After this I saw another angel coming down from heaven, having great authority, and the earth was made bright with his glory. And he called out with a mighty voice,
“Fallen, fallen is Babylon the great!
She has become a dwelling place for demons,
a haunt for every unclean spirit,
a haunt for every unclean bird,
a haunt for every unclean and detestable beast.
For all nations have drunk
the wine of the passion of her sexual immorality,
and the kings of the earth have committed immorality with her,
and the merchants of the earth have grown rich from the power of her luxurious living.”
Then I heard another voice from heaven saying,
“Come out of her, my people,
lest you take part in her sins,
lest you share in her plagues;
for her sins are heaped high as heaven,
and God has remembered her iniquities.
Pay her back as she herself has paid back others,
and repay her double for her deeds;
mix a double portion for her in the cup she mixed.
As she glorified herself and lived in luxury,
so give her a like measure of torment and mourning,
since in her heart she says,
‘I sit as a queen,
I am no widow,
and mourning I shall never see.’
For this reason her plagues will come in a single day,
death and mourning and famine,
and she will be burned up with fire;
for mighty is the Lord God who has judged her.”
And the kings of the earth, who committed sexual immorality and lived in luxury with her, will weep and wail over her when they see the smoke of her burning. They will stand far off, in fear of her torment, and say,
“Alas! Alas! You great city,
you mighty city, Babylon!
For in a single hour your judgment has come.”
And the merchants of the earth weep and mourn for her, since no one buys their cargo anymore, cargo of gold, silver, jewels, pearls, fine linen, purple cloth, silk, scarlet cloth, all kinds of scented wood, all kinds of articles of ivory, all kinds of articles of costly wood, bronze, iron and marble, cinnamon, spice, incense, myrrh, frankincense, wine, oil, fine flour, wheat, cattle and sheep, horses and chariots, and slaves, that is, human souls.
“The fruit for which your soul longed
has gone from you,
and all your delicacies and your splendors
are lost to you,
never to be found again!”
The merchants of these wares, who gained wealth from her, will stand far off, in fear of her torment, weeping and mourning aloud,
“Alas, alas, for the great city
that was clothed in fine linen,
in purple and scarlet,
adorned with gold,
with jewels, and with pearls!
For in a single hour all this wealth has been laid waste.”
And all shipmasters and seafaring men, sailors and all whose trade is on the sea, stood far off 18 and cried out as they saw the smoke of her burning,
“What city was like the great city?”
And they threw dust on their heads as they wept and mourned, crying out,
“Alas, alas, for the great city
where all who had ships at sea
grew rich by her wealth!
For in a single hour she has been laid waste.
Understanding And Applying the Text
This is an interesting section. Here we hear the voices of the wicked. This is unusual in the Revelation. This slows us down and builds tension. But it also tells us about ourselves. It tells us about mankind in general.

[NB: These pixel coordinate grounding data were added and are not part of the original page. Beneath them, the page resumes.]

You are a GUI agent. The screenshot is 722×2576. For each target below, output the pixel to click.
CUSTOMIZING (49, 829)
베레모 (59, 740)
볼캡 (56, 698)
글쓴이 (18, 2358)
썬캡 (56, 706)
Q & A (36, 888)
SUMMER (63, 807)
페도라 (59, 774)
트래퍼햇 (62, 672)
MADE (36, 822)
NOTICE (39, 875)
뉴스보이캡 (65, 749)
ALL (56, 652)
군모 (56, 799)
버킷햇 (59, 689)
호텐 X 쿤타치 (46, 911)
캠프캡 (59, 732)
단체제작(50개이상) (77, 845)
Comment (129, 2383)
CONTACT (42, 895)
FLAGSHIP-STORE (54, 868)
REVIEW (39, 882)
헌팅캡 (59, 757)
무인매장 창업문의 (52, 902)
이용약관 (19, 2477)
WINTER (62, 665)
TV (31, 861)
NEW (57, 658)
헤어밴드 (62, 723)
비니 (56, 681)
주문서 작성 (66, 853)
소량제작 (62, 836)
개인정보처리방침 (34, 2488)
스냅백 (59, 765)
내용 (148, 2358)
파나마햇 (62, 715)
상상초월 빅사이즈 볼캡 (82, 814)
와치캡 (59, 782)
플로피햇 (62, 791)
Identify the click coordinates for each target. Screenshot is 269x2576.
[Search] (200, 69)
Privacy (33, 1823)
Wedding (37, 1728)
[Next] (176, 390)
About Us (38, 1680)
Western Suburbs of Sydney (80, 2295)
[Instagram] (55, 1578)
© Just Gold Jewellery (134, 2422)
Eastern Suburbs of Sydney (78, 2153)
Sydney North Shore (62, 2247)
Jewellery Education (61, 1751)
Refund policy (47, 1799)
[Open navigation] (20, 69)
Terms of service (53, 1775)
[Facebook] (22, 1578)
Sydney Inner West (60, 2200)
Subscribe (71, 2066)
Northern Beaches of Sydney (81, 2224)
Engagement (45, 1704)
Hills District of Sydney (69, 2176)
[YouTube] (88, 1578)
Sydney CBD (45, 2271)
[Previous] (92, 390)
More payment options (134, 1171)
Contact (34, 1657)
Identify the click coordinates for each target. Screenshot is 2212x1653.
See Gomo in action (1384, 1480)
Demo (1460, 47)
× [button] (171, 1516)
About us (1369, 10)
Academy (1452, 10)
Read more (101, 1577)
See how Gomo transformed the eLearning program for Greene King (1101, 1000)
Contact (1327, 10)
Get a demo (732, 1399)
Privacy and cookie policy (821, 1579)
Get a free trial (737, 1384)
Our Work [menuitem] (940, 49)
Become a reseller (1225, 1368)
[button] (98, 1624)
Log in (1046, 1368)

The wicked lament and showed even in the middle of judgment they do not ask why. They experience the world falling apart but they don’t ask why. What is the source of the judgment? They only stare and lament at what they lost. That is human behavior.
Whenever we ever we suffer it is never our fault. Our motives are always pure. And even if they weren’t pure they weren’t very bad. We all believe we are pretty good. And after all we can justify almost any action. Even Hitler, Mengele, Himmler et al were able to justify their actions. There are those even today who lament the loss of the 3rd Reich. Yes, we all believe we are the pretty good. Even when we hideously wicked.
Here the wicked kept staring at the city and what they lost. Mankind is not motivated by righteousness. Men are motivated by economics and their own well being. This should make us stop and think about what motivates us. Are we motivated by righteousness? Or are we motivated for our own well being? Pray and continue to pray that God will grant you the ability to be motivated for righteousness.
You make this it strange I break the section where I do. It appear I break it in the middle of a song or poem. Students Greek understand there are no quotation in the Greek. At times it can be confusing as to who is speaking. I take this position. There are two people speaking between verses 19 and 20. I state this because it seems strange to have the sailors suddenly praising God for the destruction of the city Babylon.
Verse 20 is the start of praising God for his judgment. So I believe this is the natural break. And I understand I stand in opposition to the translators. I am very cautious in doing so. But there are other smart men whom I trust that stand with me on this point. e.g. Dr. W. Robert Godfrey.